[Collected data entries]
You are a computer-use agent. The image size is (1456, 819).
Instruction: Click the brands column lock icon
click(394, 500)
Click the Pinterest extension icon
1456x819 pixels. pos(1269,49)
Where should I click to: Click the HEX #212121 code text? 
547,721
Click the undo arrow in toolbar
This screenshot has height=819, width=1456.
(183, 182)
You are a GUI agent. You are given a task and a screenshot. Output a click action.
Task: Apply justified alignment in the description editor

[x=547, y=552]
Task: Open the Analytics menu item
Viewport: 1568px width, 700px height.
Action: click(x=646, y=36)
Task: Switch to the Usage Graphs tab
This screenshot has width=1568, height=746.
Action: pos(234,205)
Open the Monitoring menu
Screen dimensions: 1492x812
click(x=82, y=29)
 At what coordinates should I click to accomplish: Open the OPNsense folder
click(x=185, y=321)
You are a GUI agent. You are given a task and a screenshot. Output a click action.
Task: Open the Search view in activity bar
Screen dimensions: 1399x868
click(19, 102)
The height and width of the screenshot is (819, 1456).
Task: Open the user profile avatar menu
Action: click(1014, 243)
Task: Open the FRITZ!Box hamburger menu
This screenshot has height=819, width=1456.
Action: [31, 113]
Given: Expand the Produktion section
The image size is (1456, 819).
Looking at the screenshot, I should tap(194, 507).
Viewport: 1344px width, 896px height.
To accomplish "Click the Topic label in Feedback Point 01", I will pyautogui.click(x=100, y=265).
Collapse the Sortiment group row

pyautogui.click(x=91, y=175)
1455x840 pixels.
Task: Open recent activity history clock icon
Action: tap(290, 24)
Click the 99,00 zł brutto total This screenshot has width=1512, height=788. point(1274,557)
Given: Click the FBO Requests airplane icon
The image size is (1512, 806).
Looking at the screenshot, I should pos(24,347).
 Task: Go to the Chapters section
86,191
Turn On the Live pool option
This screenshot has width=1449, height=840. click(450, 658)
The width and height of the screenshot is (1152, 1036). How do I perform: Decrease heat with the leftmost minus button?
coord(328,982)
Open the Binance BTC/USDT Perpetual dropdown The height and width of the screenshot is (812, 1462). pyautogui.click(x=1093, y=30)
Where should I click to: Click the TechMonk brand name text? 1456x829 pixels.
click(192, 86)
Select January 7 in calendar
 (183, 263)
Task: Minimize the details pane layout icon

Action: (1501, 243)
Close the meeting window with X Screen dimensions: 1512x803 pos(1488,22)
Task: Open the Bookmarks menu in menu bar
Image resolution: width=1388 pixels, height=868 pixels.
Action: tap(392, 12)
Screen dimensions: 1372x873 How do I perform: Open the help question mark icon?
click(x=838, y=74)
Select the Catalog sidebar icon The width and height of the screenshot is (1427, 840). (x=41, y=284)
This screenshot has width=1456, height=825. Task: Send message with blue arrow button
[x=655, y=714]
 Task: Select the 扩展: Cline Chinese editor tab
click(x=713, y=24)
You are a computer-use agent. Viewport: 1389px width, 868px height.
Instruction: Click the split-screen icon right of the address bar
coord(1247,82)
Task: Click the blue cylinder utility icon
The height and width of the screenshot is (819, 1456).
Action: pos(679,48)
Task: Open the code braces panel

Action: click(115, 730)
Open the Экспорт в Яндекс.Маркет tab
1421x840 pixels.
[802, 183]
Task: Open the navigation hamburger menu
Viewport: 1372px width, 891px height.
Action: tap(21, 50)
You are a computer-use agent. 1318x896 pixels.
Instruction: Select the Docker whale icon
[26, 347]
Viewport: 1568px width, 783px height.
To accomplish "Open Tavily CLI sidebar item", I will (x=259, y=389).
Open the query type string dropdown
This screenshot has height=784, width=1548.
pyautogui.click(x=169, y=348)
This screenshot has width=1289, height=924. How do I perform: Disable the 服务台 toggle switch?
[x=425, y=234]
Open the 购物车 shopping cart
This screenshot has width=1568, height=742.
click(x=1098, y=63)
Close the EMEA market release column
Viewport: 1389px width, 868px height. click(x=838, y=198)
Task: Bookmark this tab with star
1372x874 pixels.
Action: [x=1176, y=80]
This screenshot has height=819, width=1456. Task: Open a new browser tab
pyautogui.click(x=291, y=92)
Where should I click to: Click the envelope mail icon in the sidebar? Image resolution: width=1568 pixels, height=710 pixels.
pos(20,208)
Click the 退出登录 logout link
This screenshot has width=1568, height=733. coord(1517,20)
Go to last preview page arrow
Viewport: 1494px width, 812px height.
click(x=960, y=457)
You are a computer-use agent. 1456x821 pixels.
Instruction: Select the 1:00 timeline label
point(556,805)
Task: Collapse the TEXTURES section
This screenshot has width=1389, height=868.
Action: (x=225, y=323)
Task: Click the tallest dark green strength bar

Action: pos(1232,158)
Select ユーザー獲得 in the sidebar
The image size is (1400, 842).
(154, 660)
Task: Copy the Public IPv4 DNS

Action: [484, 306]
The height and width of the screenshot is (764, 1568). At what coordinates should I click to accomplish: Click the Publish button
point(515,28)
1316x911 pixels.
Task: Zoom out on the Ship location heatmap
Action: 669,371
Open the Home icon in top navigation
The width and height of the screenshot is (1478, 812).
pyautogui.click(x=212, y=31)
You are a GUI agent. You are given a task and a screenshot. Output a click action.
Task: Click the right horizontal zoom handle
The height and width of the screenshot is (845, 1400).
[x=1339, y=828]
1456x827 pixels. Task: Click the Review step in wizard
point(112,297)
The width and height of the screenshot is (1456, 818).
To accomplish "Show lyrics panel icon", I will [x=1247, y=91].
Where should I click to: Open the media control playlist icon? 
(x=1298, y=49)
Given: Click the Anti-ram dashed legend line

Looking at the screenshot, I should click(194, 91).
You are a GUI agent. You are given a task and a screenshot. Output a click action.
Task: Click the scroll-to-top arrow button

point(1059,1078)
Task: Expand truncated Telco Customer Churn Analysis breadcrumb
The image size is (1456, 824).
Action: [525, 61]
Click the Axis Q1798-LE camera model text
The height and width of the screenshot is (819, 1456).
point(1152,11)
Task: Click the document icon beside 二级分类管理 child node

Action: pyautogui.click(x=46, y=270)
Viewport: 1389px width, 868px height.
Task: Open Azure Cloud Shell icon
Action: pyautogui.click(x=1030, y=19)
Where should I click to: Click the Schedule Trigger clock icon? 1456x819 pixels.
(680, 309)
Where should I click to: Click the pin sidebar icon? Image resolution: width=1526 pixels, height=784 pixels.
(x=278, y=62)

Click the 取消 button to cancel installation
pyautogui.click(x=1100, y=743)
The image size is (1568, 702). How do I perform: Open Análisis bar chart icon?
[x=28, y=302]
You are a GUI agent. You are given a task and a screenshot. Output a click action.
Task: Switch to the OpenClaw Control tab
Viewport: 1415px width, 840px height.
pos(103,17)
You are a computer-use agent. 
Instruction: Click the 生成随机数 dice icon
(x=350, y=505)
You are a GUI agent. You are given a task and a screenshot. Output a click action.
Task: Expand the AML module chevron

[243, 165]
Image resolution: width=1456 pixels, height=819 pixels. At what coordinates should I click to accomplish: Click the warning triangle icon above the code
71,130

# REQUIRED ACTION
Every entry above should be given again exactly as shown.

# YOUR SOLUTION
You are a computer-use agent. The image size is (1456, 819).
Instruction: Click the brands column lock icon
click(394, 500)
Click the Pinterest extension icon
1456x819 pixels. pos(1269,49)
Where should I click to: Click the HEX #212121 code text? 
547,721
Click the undo arrow in toolbar
This screenshot has height=819, width=1456.
(183, 182)
You are a GUI agent. You are given a task and a screenshot. Output a click action.
Task: Apply justified alignment in the description editor

[x=547, y=552]
Task: Open the Analytics menu item
Viewport: 1568px width, 700px height.
Action: click(x=646, y=36)
Task: Switch to the Usage Graphs tab
This screenshot has width=1568, height=746.
Action: pos(234,205)
Open the Monitoring menu
Screen dimensions: 1492x812
click(x=82, y=29)
 At what coordinates should I click to accomplish: Open the OPNsense folder
click(x=185, y=321)
You are a GUI agent. You are given a task and a screenshot. Output a click action.
Task: Open the Search view in activity bar
Screen dimensions: 1399x868
click(19, 102)
The height and width of the screenshot is (819, 1456).
Task: Open the user profile avatar menu
Action: click(1014, 243)
Task: Open the FRITZ!Box hamburger menu
This screenshot has height=819, width=1456.
Action: [31, 113]
Given: Expand the Produktion section
The image size is (1456, 819).
Looking at the screenshot, I should tap(194, 507).
Viewport: 1344px width, 896px height.
To accomplish "Click the Topic label in Feedback Point 01", I will pyautogui.click(x=100, y=265).
Collapse the Sortiment group row

pyautogui.click(x=91, y=175)
1455x840 pixels.
Task: Open recent activity history clock icon
Action: tap(290, 24)
Click the 99,00 zł brutto total This screenshot has width=1512, height=788. point(1274,557)
Given: Click the FBO Requests airplane icon
The image size is (1512, 806).
Looking at the screenshot, I should pos(24,347).
 Task: Go to the Chapters section
86,191
Turn On the Live pool option
This screenshot has width=1449, height=840. click(450, 658)
The width and height of the screenshot is (1152, 1036). How do I perform: Decrease heat with the leftmost minus button?
coord(328,982)
Open the Binance BTC/USDT Perpetual dropdown The height and width of the screenshot is (812, 1462). pyautogui.click(x=1093, y=30)
Where should I click to: Click the TechMonk brand name text? 1456x829 pixels.
click(192, 86)
Select January 7 in calendar
 (183, 263)
Task: Minimize the details pane layout icon

Action: (1501, 243)
Close the meeting window with X Screen dimensions: 1512x803 pos(1488,22)
Task: Open the Bookmarks menu in menu bar
Image resolution: width=1388 pixels, height=868 pixels.
Action: tap(392, 12)
Screen dimensions: 1372x873 How do I perform: Open the help question mark icon?
click(x=838, y=74)
Select the Catalog sidebar icon The width and height of the screenshot is (1427, 840). (x=41, y=284)
This screenshot has width=1456, height=825. Task: Send message with blue arrow button
[x=655, y=714]
 Task: Select the 扩展: Cline Chinese editor tab
click(x=713, y=24)
You are a computer-use agent. Viewport: 1389px width, 868px height.
Instruction: Click the split-screen icon right of the address bar
coord(1247,82)
Task: Click the blue cylinder utility icon
The height and width of the screenshot is (819, 1456).
Action: pos(679,48)
Task: Open the code braces panel

Action: click(115, 730)
Open the Экспорт в Яндекс.Маркет tab
1421x840 pixels.
[802, 183]
Task: Open the navigation hamburger menu
Viewport: 1372px width, 891px height.
Action: tap(21, 50)
You are a computer-use agent. 1318x896 pixels.
Instruction: Select the Docker whale icon
[26, 347]
Viewport: 1568px width, 783px height.
To accomplish "Open Tavily CLI sidebar item", I will (x=259, y=389).
Open the query type string dropdown
This screenshot has height=784, width=1548.
pyautogui.click(x=169, y=348)
This screenshot has width=1289, height=924. How do I perform: Disable the 服务台 toggle switch?
[x=425, y=234]
Open the 购物车 shopping cart
This screenshot has width=1568, height=742.
click(x=1098, y=63)
Close the EMEA market release column
Viewport: 1389px width, 868px height. click(x=838, y=198)
Task: Bookmark this tab with star
1372x874 pixels.
Action: [x=1176, y=80]
This screenshot has height=819, width=1456. Task: Open a new browser tab
pyautogui.click(x=291, y=92)
Where should I click to: Click the envelope mail icon in the sidebar? Image resolution: width=1568 pixels, height=710 pixels.
pos(20,208)
Click the 退出登录 logout link
This screenshot has width=1568, height=733. coord(1517,20)
Go to last preview page arrow
Viewport: 1494px width, 812px height.
click(x=960, y=457)
You are a computer-use agent. 1456x821 pixels.
Instruction: Select the 1:00 timeline label
point(556,805)
Task: Collapse the TEXTURES section
This screenshot has width=1389, height=868.
Action: (x=225, y=323)
Task: Click the tallest dark green strength bar

Action: pos(1232,158)
Select ユーザー獲得 in the sidebar
The image size is (1400, 842).
(154, 660)
Task: Copy the Public IPv4 DNS

Action: [484, 306]
The height and width of the screenshot is (764, 1568). At what coordinates should I click to accomplish: Click the Publish button
point(515,28)
1316x911 pixels.
Task: Zoom out on the Ship location heatmap
Action: 669,371
Open the Home icon in top navigation
The width and height of the screenshot is (1478, 812).
pyautogui.click(x=212, y=31)
You are a GUI agent. You are given a task and a screenshot. Output a click action.
Task: Click the right horizontal zoom handle
The height and width of the screenshot is (845, 1400).
[x=1339, y=828]
1456x827 pixels. Task: Click the Review step in wizard
point(112,297)
The width and height of the screenshot is (1456, 818).
To accomplish "Show lyrics panel icon", I will [x=1247, y=91].
Where should I click to: Open the media control playlist icon? 
(x=1298, y=49)
Given: Click the Anti-ram dashed legend line

Looking at the screenshot, I should click(194, 91).
You are a GUI agent. You are given a task and a screenshot. Output a click action.
Task: Click the scroll-to-top arrow button

point(1059,1078)
Task: Expand truncated Telco Customer Churn Analysis breadcrumb
The image size is (1456, 824).
Action: [525, 61]
Click the Axis Q1798-LE camera model text
The height and width of the screenshot is (819, 1456).
point(1152,11)
Task: Click the document icon beside 二级分类管理 child node

Action: pyautogui.click(x=46, y=270)
Viewport: 1389px width, 868px height.
Task: Open Azure Cloud Shell icon
Action: pyautogui.click(x=1030, y=19)
Where should I click to: Click the Schedule Trigger clock icon? 1456x819 pixels.
(680, 309)
Where should I click to: Click the pin sidebar icon? Image resolution: width=1526 pixels, height=784 pixels.
(x=278, y=62)

Click the 取消 button to cancel installation
pyautogui.click(x=1100, y=743)
The image size is (1568, 702). How do I perform: Open Análisis bar chart icon?
[x=28, y=302]
You are a GUI agent. You are given a task and a screenshot. Output a click action.
Task: Switch to the OpenClaw Control tab
Viewport: 1415px width, 840px height.
pos(103,17)
You are a computer-use agent. 
Instruction: Click the 生成随机数 dice icon
(x=350, y=505)
You are a GUI agent. You are given a task and a screenshot. Output a click action.
Task: Expand the AML module chevron

[243, 165]
Image resolution: width=1456 pixels, height=819 pixels. At what coordinates should I click to accomplish: Click the warning triangle icon above the code
71,130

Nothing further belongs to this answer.